- Born: November 25, 1947 (age 78) Bangkok, Thailand
- Occupations: Muay Thai and Professional boxing manager and promoter
- Years active: 1975–present
- Spouse: Pawinee Wachirarattanawong
- Children: Nattadej "Boat" Wachirarattanawong (son) Thanis "Bet" Wachirarattanawong (daughter)
- Relatives: Piyarat "Tung" Wachirarattanawong (cousin)

= Virat Vachirarattanawong =

Virat Vachirarattanawong (วิรัตน์ วชิรรัตนวงศ์; born: November 25, 1947 in Bangkok) is a Thai Muay Thai and professional boxing promoter. He is the founder and chairman of Petchyindee Boxing Promotions aka Diamond Boxing Promotions, a Muay Thai and professional boxing promotion company based in Bangkok. He has a nickname "Sia Nao" (เสี่ยเน้า, lit. 'Tycoon Nao').

==Biography==
Virat was born into a wealthy Sino-Thai family in Bangkok, with the family business specializing in diamonds and gold. Their jewelry shops were located in Banglampoo and Phahurat. In his early twenties, Virat became involved in the fighting scene by regularly attending Muay Thai matches at Rajadamnern Stadium and Lumpinee Stadium. His first experience watching a Muay Thai fight at a stadium was in 1969 at Rajadamnern Stadium, when he was a high school student at Assumption College Sriracha. He attended the event with his older brother, where the main fight featured Den Srisothorn vs Thongbai Charoenmuang.

In 1975, Virat established the "Petchyindee" Muay Thai gym. Many successful fighters competed under his stable, including champions such as Ruengsak Petchyindee, Sagatthong Petchyindee, Sirimongkol Luksiripat, Sagat Petchyindee, Yodsanklai Fairtex, Sam-A Kaiyanghadaogym, and Phetmorakot Wor Sangprapai.

By 1982, he had become a regular promoter at Lumpinee Stadium, organizing Muay Thai events under the banner "Suek Petchyindee" (ศึกเพชรยินดี).

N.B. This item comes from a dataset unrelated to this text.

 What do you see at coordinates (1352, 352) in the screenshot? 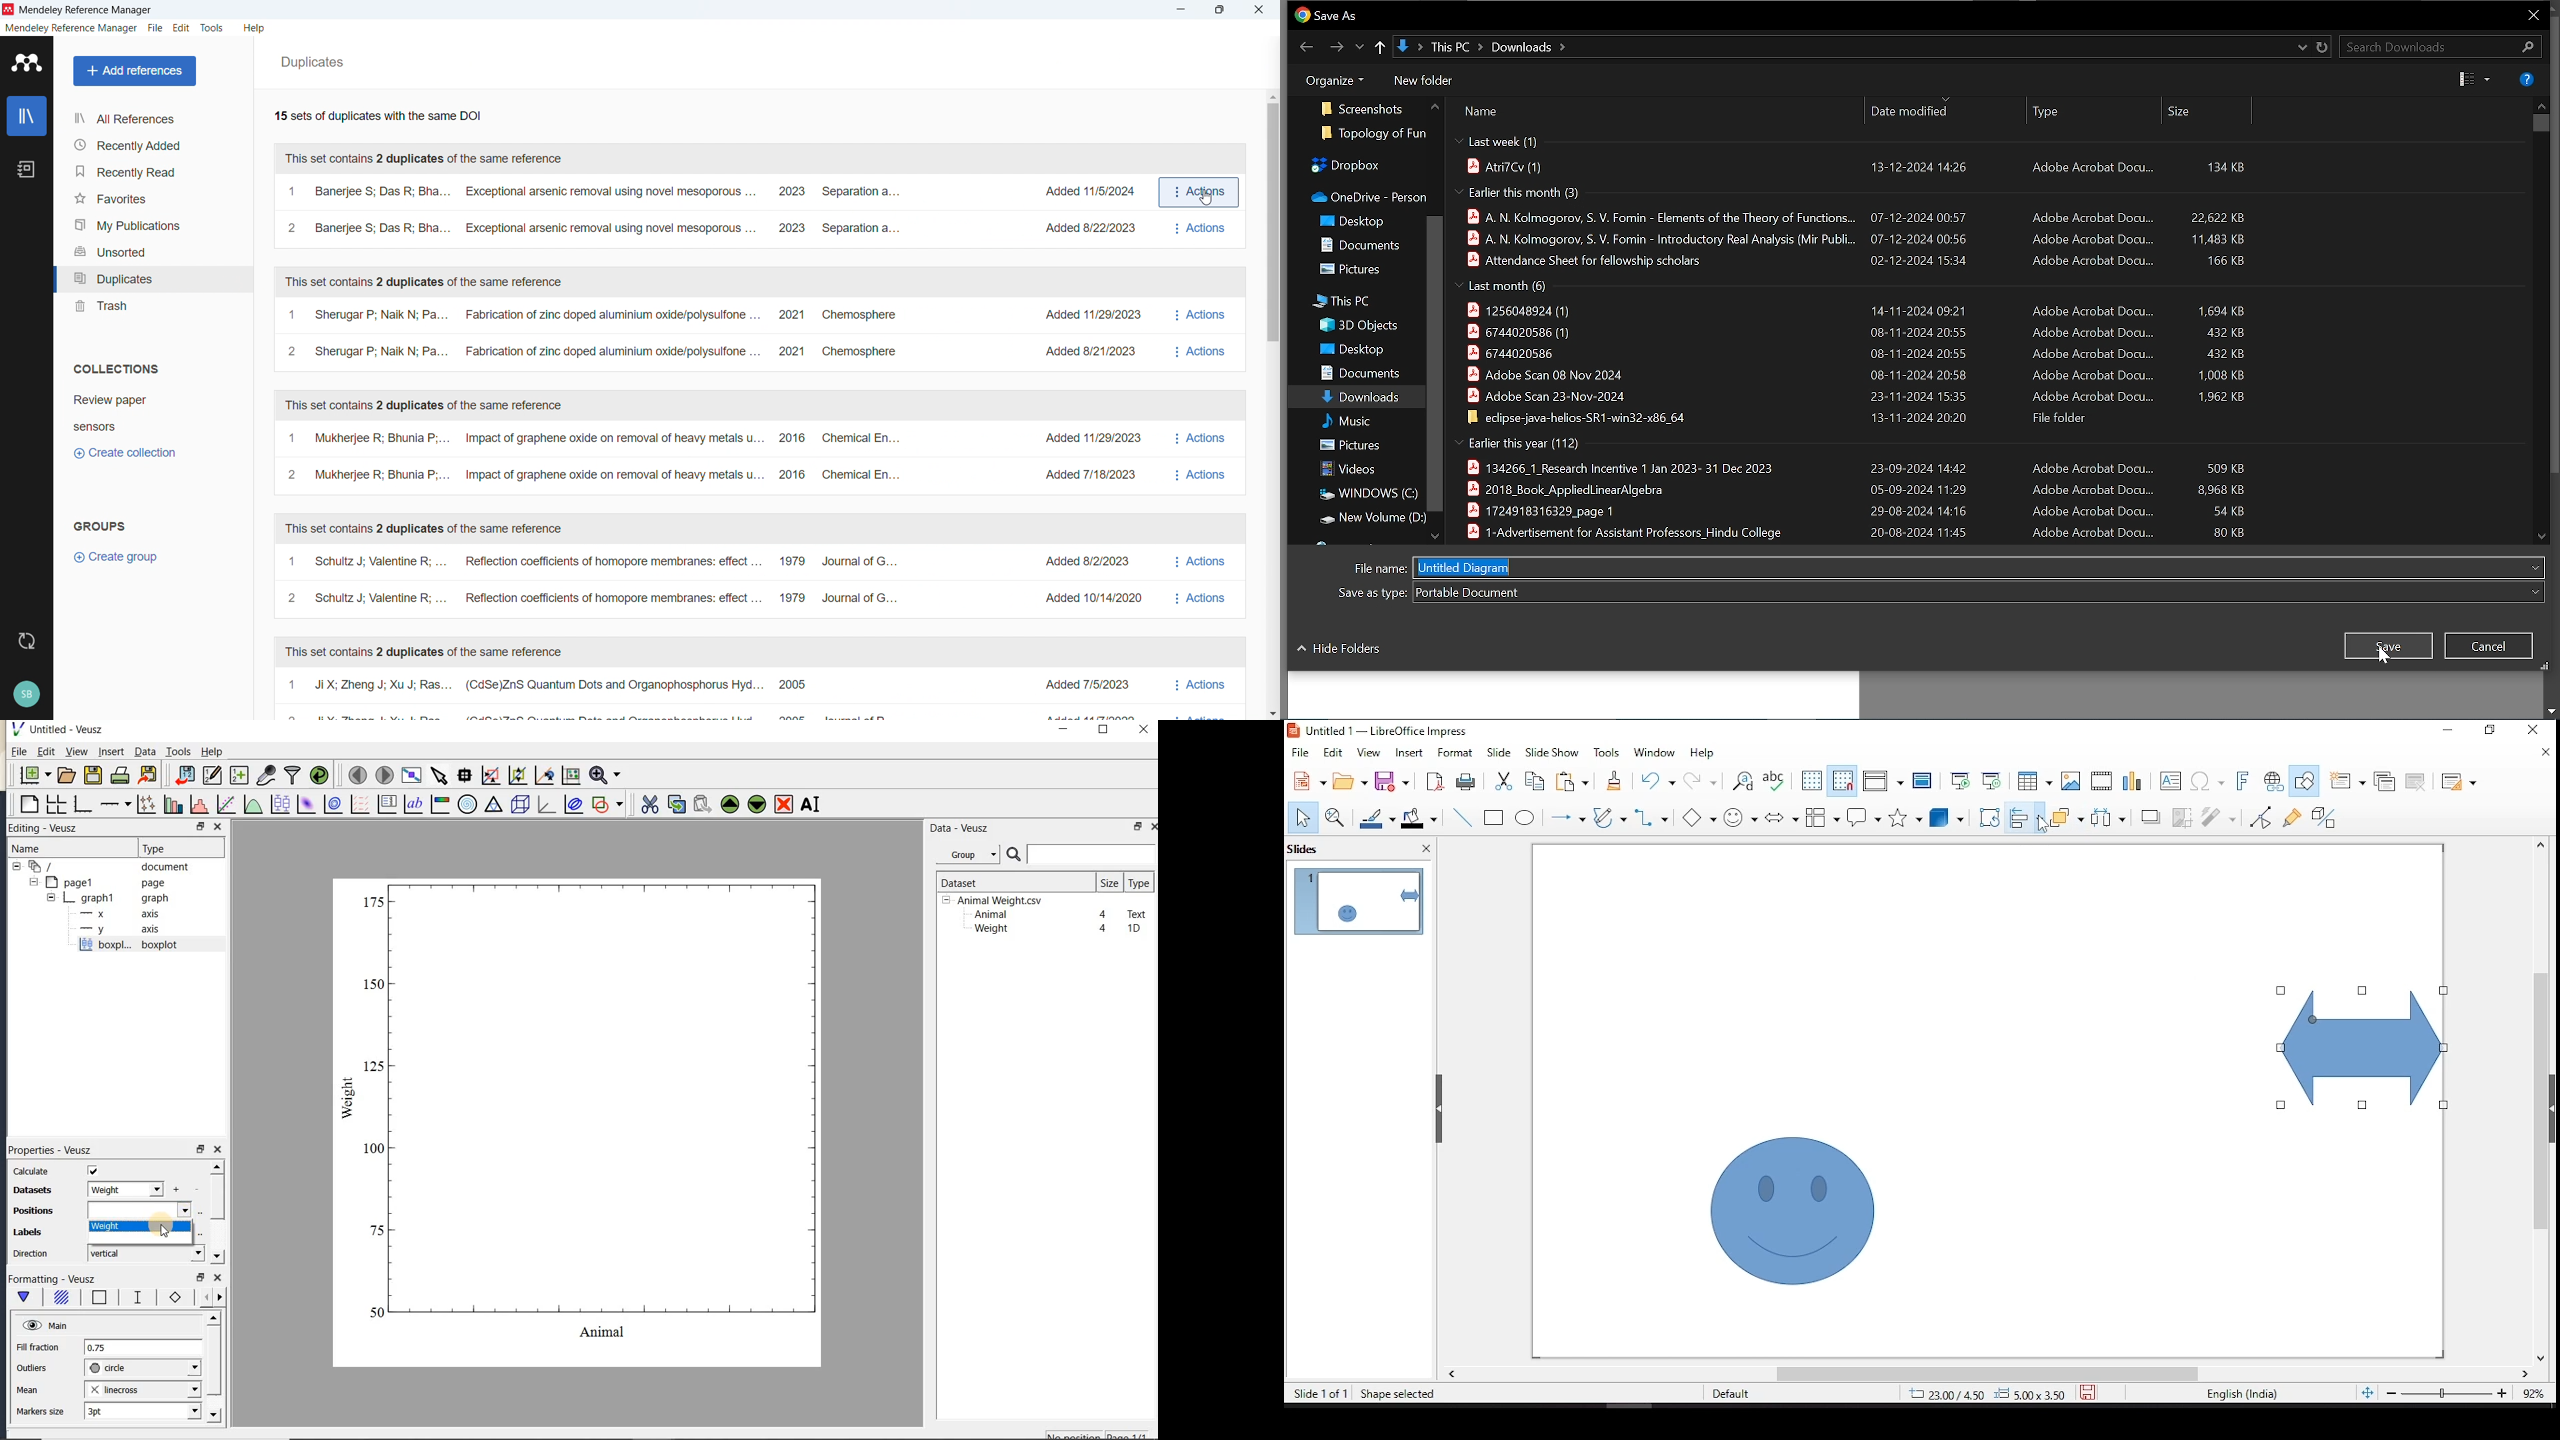
I see `desktop` at bounding box center [1352, 352].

In 1992, Virat expanded into professional boxing, successfully launching the careers of numerous fighters, including Chatchai Sasakul, Samson Dutch Boy Gym, Nungdiaw Sakcharuporn, Medgoen Singsurat, Pongsaklek Wonjongkam, Oleydong Sithsamerchai, Kompayak Porpramook, Yodmongkol Vor Saengthep, Wanheng Menayothin, Knockout CP Freshmart, and Saen Sor Ploenchit. The latter joined his stable only briefly after losing his world title. His stable also includes fighters like Palangpol CP Freshmart, Petch CP Freshmart, and Yodgoen Tor Chalermchai.

As of 2015, Virat remained active as a promoter, with his eldest son, Nattadej "Boat" Wachirarattanawong, and his cousin, Piyarat "Tung" Wachirarattanawong, serving as his main assistants.